Il existe de nombreuses preuves montrant l’amélioration de l’endormissement et de la qualité du sommeil par les cannabinoïdes. Lors d’une étude conduite dans un centre de soins sur plusieurs semaines, les personnes consommatrices régulières de cannabis ont été moins actives et ont dormi davantage lorsqu’elles consommaient beaucoup de cannabis, par rapport aux jours où elles en consommaient moins (Babor, 1976).
Les propriétés somnifères du cannabis sont connues depuis plusieurs siècles et sont utilisées pour traiter les troubles du sommeil. Cependant, il faut souligner que les résultats varient selon les personnes. C’est ainsi que Bernhard Fronmüller, médecin-chef à l’hôpital de Fürth (Allemagne), avait présenté une étude en 1869, conduite auprès de 1000 patients souffrant de divers troubles du sommeil. Les sujets ont reçu des traitements à base de diverses substances narcotiques, dont le cannabis. Les résultats concernant un produit extrait du cannabis ont révélé 53 % d’effets positifs, 21,5 % de bienfaits partiels et 25,5 % sans aucun effet. Au cours du XIXe siècle, des produits à base de cannabis étaient déjà prescrits sans hésitation contre l’insomnie du troisième âge.

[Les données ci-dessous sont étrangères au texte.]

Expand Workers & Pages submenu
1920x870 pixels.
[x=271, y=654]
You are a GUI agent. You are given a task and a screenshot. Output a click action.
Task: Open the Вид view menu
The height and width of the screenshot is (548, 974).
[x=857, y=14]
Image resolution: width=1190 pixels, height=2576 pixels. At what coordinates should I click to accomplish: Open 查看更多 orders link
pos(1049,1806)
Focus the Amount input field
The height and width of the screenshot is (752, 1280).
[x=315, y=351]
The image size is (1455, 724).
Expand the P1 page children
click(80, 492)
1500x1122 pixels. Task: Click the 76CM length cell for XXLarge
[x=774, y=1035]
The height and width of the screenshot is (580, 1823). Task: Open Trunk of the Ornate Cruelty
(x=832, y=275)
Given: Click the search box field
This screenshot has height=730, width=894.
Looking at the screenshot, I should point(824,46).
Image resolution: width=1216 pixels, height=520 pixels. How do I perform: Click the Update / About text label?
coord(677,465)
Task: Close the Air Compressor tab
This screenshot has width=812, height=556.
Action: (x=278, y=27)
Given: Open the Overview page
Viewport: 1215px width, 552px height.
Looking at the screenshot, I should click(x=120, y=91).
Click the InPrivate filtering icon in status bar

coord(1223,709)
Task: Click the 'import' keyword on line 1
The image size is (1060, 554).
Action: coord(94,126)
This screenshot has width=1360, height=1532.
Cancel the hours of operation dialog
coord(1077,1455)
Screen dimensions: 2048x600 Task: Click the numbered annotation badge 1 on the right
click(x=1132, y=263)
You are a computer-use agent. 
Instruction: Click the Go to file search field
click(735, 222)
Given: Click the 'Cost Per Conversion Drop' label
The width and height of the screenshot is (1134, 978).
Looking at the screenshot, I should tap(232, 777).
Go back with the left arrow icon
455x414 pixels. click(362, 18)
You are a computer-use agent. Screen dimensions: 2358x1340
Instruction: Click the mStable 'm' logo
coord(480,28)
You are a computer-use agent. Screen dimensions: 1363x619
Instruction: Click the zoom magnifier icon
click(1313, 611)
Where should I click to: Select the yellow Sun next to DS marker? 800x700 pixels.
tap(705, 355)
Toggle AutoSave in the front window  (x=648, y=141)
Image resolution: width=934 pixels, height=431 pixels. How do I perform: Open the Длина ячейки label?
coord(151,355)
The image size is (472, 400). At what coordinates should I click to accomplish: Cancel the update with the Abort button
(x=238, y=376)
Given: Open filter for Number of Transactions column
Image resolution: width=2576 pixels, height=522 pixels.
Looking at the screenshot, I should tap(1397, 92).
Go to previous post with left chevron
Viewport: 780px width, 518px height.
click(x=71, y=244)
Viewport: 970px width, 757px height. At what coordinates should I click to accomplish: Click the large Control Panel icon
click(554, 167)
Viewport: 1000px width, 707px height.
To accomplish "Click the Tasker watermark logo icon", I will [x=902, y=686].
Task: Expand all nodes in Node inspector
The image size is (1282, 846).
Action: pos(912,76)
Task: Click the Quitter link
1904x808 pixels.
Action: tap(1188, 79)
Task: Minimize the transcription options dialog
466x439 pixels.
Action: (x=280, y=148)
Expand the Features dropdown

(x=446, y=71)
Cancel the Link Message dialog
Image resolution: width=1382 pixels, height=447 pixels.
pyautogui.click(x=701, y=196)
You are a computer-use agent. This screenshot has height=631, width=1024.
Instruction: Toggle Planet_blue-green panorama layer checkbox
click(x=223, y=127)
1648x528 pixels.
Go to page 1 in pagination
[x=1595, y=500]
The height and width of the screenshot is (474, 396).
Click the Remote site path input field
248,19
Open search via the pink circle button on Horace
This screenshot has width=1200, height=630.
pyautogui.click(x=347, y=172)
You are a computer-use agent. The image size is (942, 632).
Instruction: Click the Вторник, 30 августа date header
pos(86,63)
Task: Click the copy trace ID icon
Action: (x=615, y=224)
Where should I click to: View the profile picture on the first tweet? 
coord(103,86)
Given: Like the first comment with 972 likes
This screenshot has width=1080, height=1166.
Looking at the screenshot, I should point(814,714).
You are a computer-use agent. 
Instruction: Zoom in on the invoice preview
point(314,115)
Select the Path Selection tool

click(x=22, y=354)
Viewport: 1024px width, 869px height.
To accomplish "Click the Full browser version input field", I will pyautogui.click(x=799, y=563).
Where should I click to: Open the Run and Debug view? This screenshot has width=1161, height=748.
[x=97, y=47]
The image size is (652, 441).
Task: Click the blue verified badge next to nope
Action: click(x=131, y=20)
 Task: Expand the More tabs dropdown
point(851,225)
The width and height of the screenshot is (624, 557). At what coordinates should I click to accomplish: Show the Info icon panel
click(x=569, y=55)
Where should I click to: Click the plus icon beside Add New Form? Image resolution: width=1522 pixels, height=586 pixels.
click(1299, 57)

Les propriétés sédatives des cannabinoïdes sont souvent qualifiées d’effets secondaires indésirables. Par exemple, dans une étude californienne, conduite auprès de patients souffrant de nausées et de vomissements liés à une chimiothérapie contre le cancer, 52 % des sujets qui ont reçu du cannabis et 64 % de ceux ayant pris du Dronabinol (THC), ont signalé l’apparition d’états de fatigue comme un effet secondaire du traitement (Musty, 2001). Les auteurs d’une synthèse d’études sur le bénéfice antiémétique des cannabinoïdes ont désigné certains des effets secondaires comme étant des « effets secondaires fortement utiles », notamment les effets sédatifs, engourdissant et euphoriques. Très souvent des agitations intérieures et des insomnies sont induites par une maladie grave (Tramer, 2001). Selon ces résultats, on peut conclure que les effets sédatifs se manifestent chez près d’un consommateur de cannabis sur deux.
Cependant, en choisissant un moyen thérapeutique pour lutter contre les troubles du sommeil, il est préférable de n’avoir recours tout de suite ni aux somnifères, ni au cannabis, mais plutôt d’essayer de résoudre le problème différemment, par exemple au moyen d’une meilleure hygiène de vie, de méthodes de relaxation ou d’autres pratiques. Dans le cas contraire, l’habitude d’utiliser ces substances s’installent rapidement, tandis que les problèmes à la base ne sont toujours pas résolus.